▸ REQUIRED WORK: Some lines below hold "green". Pick them out and copy them.

Stored data entries
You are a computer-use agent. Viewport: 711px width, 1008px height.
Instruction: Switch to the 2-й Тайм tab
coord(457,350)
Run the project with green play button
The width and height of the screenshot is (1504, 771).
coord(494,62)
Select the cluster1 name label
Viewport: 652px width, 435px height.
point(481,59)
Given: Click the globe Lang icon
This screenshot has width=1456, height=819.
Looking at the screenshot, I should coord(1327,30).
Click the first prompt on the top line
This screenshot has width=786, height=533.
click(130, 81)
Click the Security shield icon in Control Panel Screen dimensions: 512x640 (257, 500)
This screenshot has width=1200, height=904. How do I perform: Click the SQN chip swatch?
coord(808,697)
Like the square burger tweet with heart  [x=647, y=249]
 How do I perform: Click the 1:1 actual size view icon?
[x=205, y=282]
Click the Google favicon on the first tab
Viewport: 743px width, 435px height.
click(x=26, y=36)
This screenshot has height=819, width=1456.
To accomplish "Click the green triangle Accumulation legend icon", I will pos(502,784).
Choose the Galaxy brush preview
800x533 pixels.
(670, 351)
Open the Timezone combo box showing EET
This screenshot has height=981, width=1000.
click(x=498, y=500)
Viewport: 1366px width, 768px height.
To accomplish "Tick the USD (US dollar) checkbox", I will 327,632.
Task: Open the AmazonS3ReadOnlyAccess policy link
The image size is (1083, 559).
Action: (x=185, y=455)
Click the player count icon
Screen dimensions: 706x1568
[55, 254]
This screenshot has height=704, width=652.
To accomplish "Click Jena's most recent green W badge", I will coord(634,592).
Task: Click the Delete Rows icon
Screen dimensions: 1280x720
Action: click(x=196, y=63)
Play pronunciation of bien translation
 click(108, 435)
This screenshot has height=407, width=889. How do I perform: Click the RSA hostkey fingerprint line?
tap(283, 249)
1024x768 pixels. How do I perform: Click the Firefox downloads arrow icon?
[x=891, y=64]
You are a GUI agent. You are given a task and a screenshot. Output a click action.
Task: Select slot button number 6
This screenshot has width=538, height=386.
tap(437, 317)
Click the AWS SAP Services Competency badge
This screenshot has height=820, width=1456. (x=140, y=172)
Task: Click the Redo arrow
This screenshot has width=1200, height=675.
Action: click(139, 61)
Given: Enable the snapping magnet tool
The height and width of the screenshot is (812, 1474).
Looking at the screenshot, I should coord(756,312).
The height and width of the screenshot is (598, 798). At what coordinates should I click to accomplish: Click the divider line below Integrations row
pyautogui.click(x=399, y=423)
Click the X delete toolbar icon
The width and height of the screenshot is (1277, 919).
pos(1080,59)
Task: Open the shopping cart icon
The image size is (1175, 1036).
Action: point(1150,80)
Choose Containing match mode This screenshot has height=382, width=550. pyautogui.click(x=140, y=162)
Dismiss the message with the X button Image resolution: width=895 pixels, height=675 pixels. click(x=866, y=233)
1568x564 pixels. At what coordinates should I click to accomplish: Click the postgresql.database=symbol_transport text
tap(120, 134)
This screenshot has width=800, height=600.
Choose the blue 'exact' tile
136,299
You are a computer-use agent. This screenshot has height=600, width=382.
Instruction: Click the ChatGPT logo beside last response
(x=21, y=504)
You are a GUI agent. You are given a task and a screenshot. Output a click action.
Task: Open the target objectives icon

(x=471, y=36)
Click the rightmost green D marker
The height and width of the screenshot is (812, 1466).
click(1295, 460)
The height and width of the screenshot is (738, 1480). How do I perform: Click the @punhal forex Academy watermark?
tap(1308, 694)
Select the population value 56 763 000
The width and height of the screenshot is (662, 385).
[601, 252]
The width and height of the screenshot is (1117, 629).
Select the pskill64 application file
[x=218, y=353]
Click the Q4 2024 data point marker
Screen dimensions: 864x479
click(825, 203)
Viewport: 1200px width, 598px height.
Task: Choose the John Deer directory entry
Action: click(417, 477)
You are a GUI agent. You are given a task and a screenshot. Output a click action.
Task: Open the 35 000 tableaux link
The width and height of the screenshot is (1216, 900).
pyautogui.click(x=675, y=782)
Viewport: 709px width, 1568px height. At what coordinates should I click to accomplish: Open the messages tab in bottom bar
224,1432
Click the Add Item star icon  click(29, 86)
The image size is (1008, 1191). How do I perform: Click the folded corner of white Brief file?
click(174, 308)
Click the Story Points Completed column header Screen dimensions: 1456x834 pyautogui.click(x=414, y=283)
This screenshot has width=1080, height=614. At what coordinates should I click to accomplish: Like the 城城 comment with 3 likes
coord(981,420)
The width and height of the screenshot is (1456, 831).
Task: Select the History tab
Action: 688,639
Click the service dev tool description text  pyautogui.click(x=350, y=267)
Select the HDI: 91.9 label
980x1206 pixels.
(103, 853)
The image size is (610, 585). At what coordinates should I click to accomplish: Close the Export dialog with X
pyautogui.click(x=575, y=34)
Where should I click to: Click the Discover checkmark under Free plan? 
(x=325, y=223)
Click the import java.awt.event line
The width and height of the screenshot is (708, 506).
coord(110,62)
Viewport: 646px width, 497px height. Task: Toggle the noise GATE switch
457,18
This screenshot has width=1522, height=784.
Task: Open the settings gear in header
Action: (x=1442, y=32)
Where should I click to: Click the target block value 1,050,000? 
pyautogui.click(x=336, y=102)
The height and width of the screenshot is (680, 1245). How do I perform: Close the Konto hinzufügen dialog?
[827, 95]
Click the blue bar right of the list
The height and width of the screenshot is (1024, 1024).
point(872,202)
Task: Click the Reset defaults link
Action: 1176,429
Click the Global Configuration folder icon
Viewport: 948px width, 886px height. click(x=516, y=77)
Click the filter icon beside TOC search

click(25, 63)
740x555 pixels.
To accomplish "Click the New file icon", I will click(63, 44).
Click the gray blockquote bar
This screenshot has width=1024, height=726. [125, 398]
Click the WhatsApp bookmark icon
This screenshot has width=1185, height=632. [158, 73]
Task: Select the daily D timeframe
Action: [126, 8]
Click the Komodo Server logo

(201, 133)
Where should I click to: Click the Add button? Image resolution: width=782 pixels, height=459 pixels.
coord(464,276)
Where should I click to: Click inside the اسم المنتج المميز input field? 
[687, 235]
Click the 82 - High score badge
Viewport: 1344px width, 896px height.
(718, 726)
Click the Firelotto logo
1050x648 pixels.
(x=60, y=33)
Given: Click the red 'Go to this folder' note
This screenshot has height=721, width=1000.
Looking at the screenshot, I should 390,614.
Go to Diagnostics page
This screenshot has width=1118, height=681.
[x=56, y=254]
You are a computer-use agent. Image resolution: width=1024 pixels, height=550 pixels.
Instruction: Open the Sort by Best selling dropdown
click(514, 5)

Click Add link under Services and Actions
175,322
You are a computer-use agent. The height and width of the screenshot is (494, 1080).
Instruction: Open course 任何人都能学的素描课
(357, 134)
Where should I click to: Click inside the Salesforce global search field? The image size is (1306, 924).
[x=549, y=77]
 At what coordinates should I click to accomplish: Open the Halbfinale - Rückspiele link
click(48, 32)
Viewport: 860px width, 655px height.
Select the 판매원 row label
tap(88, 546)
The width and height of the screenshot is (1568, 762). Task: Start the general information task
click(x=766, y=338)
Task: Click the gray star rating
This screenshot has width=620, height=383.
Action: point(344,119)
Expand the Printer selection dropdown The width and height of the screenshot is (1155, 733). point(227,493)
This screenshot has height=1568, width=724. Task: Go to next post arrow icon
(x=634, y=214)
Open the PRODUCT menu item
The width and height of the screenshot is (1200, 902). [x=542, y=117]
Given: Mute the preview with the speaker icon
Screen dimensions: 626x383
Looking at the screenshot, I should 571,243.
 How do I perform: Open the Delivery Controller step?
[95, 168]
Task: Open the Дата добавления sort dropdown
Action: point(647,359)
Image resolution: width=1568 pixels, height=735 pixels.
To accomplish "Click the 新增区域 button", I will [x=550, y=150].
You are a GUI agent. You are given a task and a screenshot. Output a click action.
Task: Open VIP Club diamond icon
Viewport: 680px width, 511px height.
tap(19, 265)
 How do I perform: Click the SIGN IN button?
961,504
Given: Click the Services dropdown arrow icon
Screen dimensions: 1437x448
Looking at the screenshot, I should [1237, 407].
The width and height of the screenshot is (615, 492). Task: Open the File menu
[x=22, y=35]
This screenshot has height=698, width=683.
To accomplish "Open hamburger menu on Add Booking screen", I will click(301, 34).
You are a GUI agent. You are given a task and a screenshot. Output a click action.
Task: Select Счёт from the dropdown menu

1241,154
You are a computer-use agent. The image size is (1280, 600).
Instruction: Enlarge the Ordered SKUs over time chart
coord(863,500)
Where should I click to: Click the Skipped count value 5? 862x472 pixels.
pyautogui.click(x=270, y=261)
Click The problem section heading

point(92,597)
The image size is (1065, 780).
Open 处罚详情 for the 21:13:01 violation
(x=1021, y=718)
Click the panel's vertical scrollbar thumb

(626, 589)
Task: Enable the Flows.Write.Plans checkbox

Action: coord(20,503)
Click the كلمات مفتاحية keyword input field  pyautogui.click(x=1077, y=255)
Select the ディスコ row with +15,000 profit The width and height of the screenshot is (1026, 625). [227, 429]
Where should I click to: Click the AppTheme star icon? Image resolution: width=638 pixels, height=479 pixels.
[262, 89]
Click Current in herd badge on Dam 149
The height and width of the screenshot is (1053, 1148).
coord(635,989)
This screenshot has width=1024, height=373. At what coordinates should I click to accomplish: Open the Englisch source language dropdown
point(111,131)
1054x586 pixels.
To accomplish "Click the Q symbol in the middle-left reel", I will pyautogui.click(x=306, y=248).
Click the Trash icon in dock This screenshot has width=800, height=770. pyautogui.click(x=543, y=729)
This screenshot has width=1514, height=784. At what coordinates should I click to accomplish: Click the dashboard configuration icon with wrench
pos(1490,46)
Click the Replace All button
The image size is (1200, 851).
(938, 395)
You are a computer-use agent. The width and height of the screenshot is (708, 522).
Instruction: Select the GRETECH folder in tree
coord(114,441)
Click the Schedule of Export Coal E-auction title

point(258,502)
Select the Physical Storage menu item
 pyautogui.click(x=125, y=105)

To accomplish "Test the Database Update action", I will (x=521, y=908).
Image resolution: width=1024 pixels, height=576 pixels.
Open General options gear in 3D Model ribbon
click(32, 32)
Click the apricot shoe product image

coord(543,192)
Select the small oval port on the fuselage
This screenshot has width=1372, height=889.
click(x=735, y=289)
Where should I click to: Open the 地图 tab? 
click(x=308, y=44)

▸ REPLY TO THE EXERCISE:
Run the project with green play button
To accomplish "Click the green triangle Accumulation legend icon", I will pos(502,784).
To accomplish "Click Jena's most recent green W badge", I will coord(634,592).
Click the rightmost green D marker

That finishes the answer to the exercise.